Software Testing Strategies

Written by Julie Zelenski, with modifications by Nick Troccoli

Succeeding on an assignment's functionality tests is a measure of your achievement in implementing the program requirements, but is also a reflection of your testing efforts in handling all variations, edge cases, and invalid inputs. To achieve a polished and robust submission, testing should be an integral part of your development, something you pay attention to early and often, not just at the end before submitting. See below for several strategies to ensure good testing.

Black-Box Testing

Black-box testing treats the program as a "black box", that is, without considering the code paths or internal structures. Working from a specification that dictates the expected behavior, you run experiments on the program to observe whether it behaves correctly. The idea is to brainstorm a broad set of inputs/interactions (variations for invoking the program, different files to feed as inputs, ways of interacting with the program as the user to achieve different outcomes) and construct small test cases for each. Achieving comprehensive black-box coverage requires creativity and sometimes even a bit of deviousness to expose any bugs.

For example, consider testing the command-line usage of a program. The "usage" here means the range of ways the user can invoke the program with various command-line arguments. What happens if the user invokes the program with a missing argument? What if an argument is of the wrong type? What if the arguments are ordered incorrectly? What if a value for the argument is non-sensical, such as a negative size or a non-existent file? Each of these can be tested with an individual case to verify the program gracefully handles the total range of possible invocations.

For file-based inputs, you can construct cases that isolate certain behaviors. Consider a program which reads a file and finds the longest word in it. Try creating a test input file where the longest word appears first, another in the middle, or another as the last word. And why not also try an empty file and a file with only a single word? How about a file where there is a tie for longest? Does the spec say there is a limit on the maximum length? Try files with a longest word of length max -1, max, and max +1 to observe the behavior at that fringe. When building a test case focused on a particular issue, you should come up with the most minimal case that reproduces the desired behavior and avoid unnecessary interference; this way, you can ensure you are testing the intended behavior, and easily debug any issues found in testing.

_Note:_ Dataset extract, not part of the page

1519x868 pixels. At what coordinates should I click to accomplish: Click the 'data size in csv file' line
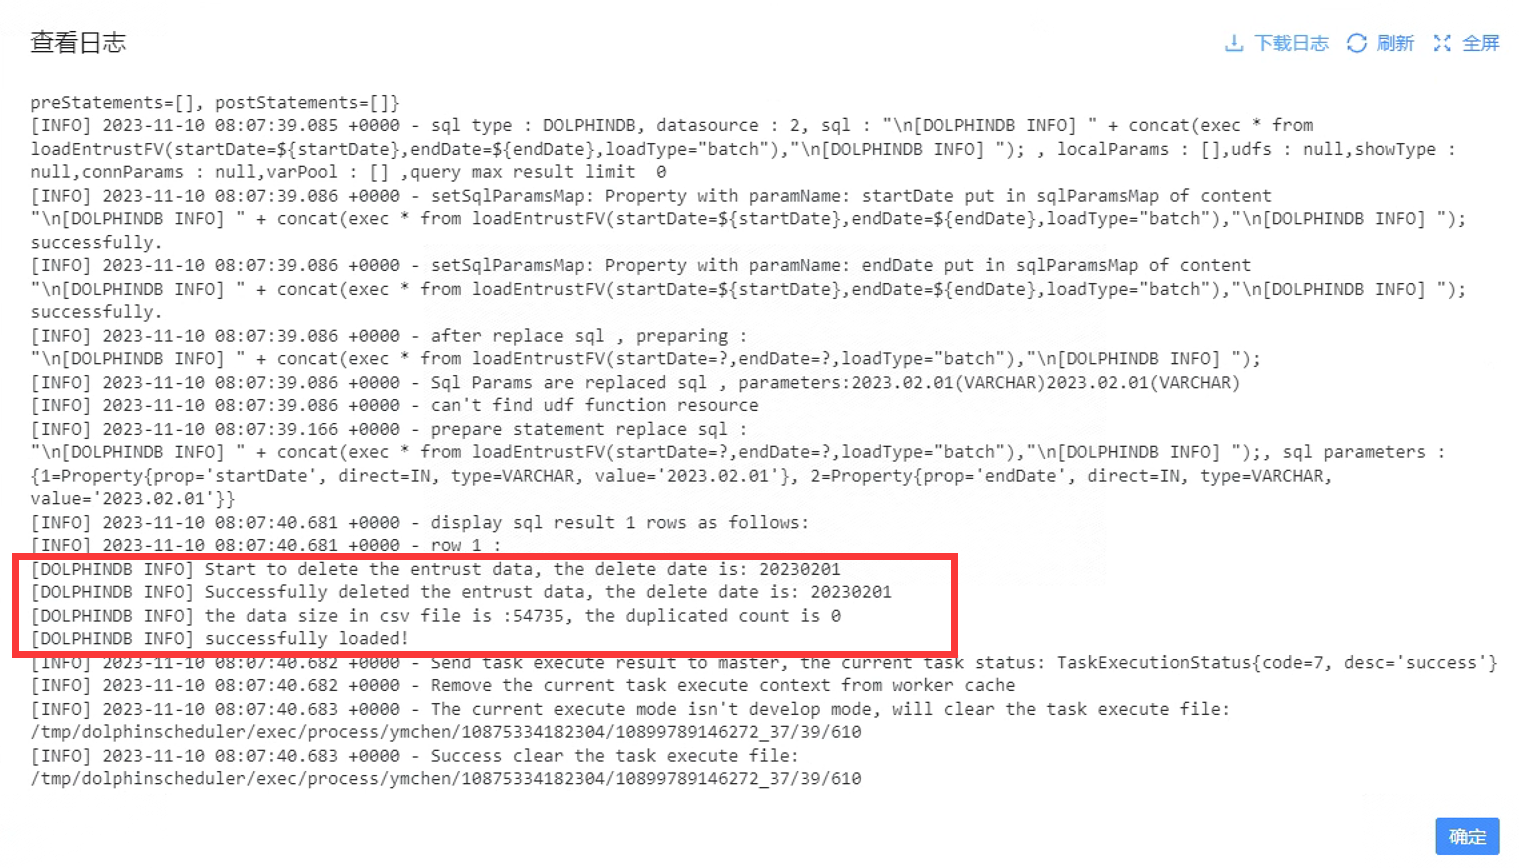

One of the limitations of black-box testing is that it is difficult to be confident you have covered all the code paths without knowledge of the code internals. For example, maybe the program above handles files longer than a megabyte with a completely distinct code path from smaller files, but a true outsider wouldn't have reason to even suspect this. When you are acting as both the tester and the author of the code, your insider information allows you to improve your test suite by adding white-box testing.

White-Box Testing

White-box testing relies on knowledge of the design internals and code paths. As you are writing the code, you can be thinking and planning for the test cases needed to exercise all the code paths. One helpful way to think about coverage is by mapping to control flow. If a function has an if/else, this suggests there will be two paths to verify, one through the if and another through the else. You can similarly use your knowledge of the essential special cases to identify other non-overlapping paths. For example, deleting from a linked list might be broken down into the cases of deleting the first node, the last node, and a middle node.

White-box testing may be done by writing testing code and/or using the debugger to make directed calls to a function being tested. Sometimes there are temporary changes you can make that force the code to thoroughly test certain functionality. For example, consider testing a hashtable. Configuring the hashtable to initialize to a very small number of buckets, then adding a lot of entries, will force it to repeatedly test the internal rehashing mechanism. Alternatively, changing the hash function to map every key to the same code (say zero) forces all entries to be aggregated in a single bucket and now all operations will be exercising on a single large list rather than many singleton lists.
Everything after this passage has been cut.